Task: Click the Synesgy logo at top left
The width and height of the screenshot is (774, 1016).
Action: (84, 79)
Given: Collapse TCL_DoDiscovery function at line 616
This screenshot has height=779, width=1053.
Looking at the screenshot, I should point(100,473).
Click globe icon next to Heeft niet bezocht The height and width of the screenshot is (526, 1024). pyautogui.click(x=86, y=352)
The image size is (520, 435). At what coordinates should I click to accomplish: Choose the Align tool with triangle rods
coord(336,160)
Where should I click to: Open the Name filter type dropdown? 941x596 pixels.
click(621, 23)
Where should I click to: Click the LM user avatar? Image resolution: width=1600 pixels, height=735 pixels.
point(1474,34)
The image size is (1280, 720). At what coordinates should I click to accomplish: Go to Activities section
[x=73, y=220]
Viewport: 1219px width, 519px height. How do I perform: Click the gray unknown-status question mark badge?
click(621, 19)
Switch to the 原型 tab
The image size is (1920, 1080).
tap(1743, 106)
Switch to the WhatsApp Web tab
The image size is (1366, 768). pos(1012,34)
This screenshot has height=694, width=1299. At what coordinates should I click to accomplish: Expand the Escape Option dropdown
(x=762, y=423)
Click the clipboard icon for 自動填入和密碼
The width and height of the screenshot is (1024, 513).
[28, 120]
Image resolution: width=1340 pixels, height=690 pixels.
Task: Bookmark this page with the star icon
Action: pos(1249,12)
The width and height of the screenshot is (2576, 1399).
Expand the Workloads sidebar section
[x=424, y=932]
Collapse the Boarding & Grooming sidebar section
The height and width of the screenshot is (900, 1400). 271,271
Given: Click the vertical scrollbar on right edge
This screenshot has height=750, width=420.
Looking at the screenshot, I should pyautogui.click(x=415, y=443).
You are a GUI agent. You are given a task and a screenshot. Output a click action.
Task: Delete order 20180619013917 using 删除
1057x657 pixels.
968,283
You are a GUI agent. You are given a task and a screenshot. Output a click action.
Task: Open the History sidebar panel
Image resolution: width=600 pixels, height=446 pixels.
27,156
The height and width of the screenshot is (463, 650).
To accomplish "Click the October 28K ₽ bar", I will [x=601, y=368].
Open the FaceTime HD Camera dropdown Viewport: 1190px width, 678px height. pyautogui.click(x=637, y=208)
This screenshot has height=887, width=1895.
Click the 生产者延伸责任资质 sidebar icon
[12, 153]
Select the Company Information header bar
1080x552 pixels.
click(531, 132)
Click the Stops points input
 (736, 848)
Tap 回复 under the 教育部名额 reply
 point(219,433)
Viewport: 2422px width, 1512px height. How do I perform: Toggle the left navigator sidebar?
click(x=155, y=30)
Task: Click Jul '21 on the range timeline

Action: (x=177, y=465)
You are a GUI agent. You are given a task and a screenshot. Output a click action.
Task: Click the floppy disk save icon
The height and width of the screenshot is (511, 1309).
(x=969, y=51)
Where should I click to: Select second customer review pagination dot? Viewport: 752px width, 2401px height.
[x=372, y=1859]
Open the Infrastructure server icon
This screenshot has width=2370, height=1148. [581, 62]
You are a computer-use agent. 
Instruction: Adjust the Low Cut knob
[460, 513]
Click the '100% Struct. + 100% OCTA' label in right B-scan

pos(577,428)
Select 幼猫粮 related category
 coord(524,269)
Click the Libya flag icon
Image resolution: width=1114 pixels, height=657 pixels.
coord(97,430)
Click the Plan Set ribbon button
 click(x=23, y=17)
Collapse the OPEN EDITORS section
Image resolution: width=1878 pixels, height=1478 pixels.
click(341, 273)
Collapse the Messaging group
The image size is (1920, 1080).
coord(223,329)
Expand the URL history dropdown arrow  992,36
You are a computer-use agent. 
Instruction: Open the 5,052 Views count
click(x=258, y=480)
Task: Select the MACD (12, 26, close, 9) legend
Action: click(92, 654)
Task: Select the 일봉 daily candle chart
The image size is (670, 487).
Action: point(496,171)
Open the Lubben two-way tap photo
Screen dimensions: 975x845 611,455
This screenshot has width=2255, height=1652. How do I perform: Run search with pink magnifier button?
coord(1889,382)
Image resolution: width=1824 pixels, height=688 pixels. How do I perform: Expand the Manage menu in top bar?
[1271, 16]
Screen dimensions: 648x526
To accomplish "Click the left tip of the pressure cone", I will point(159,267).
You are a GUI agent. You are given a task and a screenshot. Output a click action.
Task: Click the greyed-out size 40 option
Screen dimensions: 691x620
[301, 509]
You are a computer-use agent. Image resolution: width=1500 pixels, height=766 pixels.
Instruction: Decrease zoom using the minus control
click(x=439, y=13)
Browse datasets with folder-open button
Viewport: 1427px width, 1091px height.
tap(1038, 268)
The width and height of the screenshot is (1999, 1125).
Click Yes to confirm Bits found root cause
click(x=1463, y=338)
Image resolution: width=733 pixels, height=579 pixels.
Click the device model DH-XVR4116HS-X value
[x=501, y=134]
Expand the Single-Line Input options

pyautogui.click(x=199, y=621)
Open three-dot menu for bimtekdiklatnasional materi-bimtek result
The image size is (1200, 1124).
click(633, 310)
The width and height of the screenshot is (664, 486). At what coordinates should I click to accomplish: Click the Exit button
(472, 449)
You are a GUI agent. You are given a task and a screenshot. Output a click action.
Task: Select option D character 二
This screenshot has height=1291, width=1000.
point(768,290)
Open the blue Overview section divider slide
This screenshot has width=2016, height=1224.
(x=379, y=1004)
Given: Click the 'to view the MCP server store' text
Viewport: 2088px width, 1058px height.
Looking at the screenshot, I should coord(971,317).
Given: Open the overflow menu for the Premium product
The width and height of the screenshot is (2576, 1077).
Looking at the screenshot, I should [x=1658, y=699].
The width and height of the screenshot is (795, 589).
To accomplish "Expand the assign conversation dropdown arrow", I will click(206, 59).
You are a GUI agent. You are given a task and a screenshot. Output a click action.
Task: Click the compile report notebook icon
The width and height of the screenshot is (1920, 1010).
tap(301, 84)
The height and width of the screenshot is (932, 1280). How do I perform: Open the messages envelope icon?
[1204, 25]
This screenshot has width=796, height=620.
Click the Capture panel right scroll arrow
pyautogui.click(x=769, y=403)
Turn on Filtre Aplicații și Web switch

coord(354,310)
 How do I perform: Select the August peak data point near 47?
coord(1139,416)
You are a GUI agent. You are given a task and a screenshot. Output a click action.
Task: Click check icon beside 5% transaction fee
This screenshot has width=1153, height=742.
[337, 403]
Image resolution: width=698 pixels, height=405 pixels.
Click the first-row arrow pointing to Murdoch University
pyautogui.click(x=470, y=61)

○ ○ ○ ○ ○

_Problem_: Report how many lines in the records above contain the string "Expand", treating uppercase and lowercase as different. Give only the number.

_Solution_: 6